>
> Op 17 sep. 2019, om 04:26 heeft Keith Medcalf <[email protected]> het
> volgende geschreven:
>
>
> On Monday, 16 September, 2019 14:22, E.Pasma <[email protected]> wrote:
>
>> Stop stop stop
>
> You are right. What a difference a spelling error makes ... No wonder it
> took so long as it was doing table scans -- and the optimizer was doing a
> jolly job in the other cases in dealing with it.
>
> Note that the sqlite3 wrapper cannot do .executemany() with SELECT statements
> ... but it will do them with INSERT statements. Nevertheless, the results
> are reasonably similar to these obtained with APSW ...
>
...
>> st 1000
> Creating db and sample keys: 1000000 rows; 1000 keys
> Method 1: Individual Row 00:00:00.019247
> Method 2: Individual Row (Sorted) 00:00:00.017748
> Method 3: Rows with ExecMany 00:00:00.016084
> Method 3: Rows with ExecMany Sort 00:00:00.015766
> Method 4: Using IN temp 00:00:00.007528
> Method 5: Using IN temp (sorted) 00:00:00.007821
> Method 6: Using IN temp no rowid 00:00:00.007600
> Method 7: Using IN (dynamic) 00:00:00.005317
> Method 8: Using IN (sorted) 00:00:00.004884
> Method 9: Using IN CArray 00:00:00.005081
> Method A: Using IN CArray sorted 00:00:00.005190
..
> Using this code:
>
> #! python3
>
> import apsw
> import datetime
> import random
> import sqlite3
> import sys
> import time
>
> datasize = 1000000
> rows = int(sys.argv[1])
>
> elapsed = lambda st, et: datetime.datetime.utcfromtimestamp((et - st)).time()

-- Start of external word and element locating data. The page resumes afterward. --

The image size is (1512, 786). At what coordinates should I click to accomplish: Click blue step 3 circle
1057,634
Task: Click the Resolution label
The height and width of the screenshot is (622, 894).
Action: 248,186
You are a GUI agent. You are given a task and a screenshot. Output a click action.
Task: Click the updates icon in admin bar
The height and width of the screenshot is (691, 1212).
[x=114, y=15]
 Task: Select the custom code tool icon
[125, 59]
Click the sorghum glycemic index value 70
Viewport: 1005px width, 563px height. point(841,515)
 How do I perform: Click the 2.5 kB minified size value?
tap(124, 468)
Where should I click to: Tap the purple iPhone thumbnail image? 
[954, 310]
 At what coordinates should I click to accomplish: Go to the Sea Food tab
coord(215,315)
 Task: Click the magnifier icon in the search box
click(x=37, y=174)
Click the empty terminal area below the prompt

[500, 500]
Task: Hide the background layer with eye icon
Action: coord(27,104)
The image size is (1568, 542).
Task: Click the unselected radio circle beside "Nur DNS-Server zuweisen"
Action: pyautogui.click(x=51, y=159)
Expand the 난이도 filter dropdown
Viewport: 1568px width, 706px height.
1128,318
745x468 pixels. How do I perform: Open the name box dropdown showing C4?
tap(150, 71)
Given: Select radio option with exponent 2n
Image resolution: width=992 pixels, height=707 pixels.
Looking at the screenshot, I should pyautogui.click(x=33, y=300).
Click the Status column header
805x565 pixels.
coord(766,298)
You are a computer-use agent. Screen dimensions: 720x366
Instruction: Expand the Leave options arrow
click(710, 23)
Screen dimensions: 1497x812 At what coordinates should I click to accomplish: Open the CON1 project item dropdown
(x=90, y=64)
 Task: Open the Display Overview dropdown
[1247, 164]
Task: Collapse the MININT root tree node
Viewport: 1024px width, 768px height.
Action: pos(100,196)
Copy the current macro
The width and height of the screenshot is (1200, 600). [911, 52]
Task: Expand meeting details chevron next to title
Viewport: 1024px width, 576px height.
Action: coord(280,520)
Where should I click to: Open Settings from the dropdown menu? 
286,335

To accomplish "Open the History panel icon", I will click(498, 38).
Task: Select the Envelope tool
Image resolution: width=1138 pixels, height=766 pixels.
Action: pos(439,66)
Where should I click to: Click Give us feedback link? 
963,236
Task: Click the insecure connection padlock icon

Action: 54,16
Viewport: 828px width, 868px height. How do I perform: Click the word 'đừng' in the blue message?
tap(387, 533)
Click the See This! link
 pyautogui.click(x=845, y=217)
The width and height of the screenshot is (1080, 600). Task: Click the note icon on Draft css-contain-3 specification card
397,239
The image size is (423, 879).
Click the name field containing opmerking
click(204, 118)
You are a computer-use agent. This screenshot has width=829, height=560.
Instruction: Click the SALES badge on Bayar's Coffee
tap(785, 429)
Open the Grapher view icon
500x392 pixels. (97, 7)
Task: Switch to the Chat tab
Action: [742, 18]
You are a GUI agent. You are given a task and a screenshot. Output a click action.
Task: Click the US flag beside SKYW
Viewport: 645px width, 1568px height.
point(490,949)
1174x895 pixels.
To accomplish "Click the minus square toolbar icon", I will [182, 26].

> tuplize = lambda x: (x,)
>
> db = apsw.Connection(':memory:')
> #db = sqlite3.connect(':memory:', isolation_level=None)
>
> print('Creating db and sample keys:', end=' ', flush=True)
> db.executescript('''
> create table x
> (
> id integer primary key,
> data blob
> );
> insert into x
> with a(x) as (
> select 1
> union all
> select x + 1
> from a
> where x < %d
> )
> select x, randomblob(30)
> from a;
> analyze;
> ''' % (datasize,))
> print(db.execute('select count(*) from x').fetchone()[0], 'rows;', end=' ')
>
> rowset = [i for i in range(datasize)]
> random.shuffle(rowset)
> rowset = rowset[:rows]
> print(len(rowset), 'keys')
>
> print('Method 1: Individual Row ', end=' ', flush=True)
> st = time.time()
> db.executescript('BEGIN')
> for key in rowset:
> row = db.execute('select * from x where id=?', (key,)).fetchone()
> db.commit()
> print(elapsed(st, time.time()))
>
> print('Method 2: Individual Row (Sorted)', end=' ', flush=True)
> st = time.time()
> db.executescript('BEGIN')
> for key in sorted(rowset):
> row = db.execute('select * from x where id=?', (key,)).fetchone()
> db.commit()
> print(elapsed(st, time.time()))
>
> print('Method 3: Rows with ExecMany ', end=' ', flush=True)
> st = time.time()
> db.executescript('BEGIN')
> for row in db.executemany('select * from x where id=?', list(map(tuplize,
> rowset))):
> pass
> db.commit()
> print(elapsed(st, time.time()))
>
> print('Method 3: Rows with ExecMany Sort', end=' ', flush=True)
> st = time.time()
> db.executescript('BEGIN')
> for row in db.executemany('select * from x where id=?', list(map(tuplize,
> sorted(rowset)))):
> pass
> db.commit()
> print(elapsed(st, time.time()))
>
> print('Method 4: Using IN temp ', end=' ', flush=True)
> st = time.time()
> db.executescript('BEGIN')
> db.executescript('create temporary table keys (key)')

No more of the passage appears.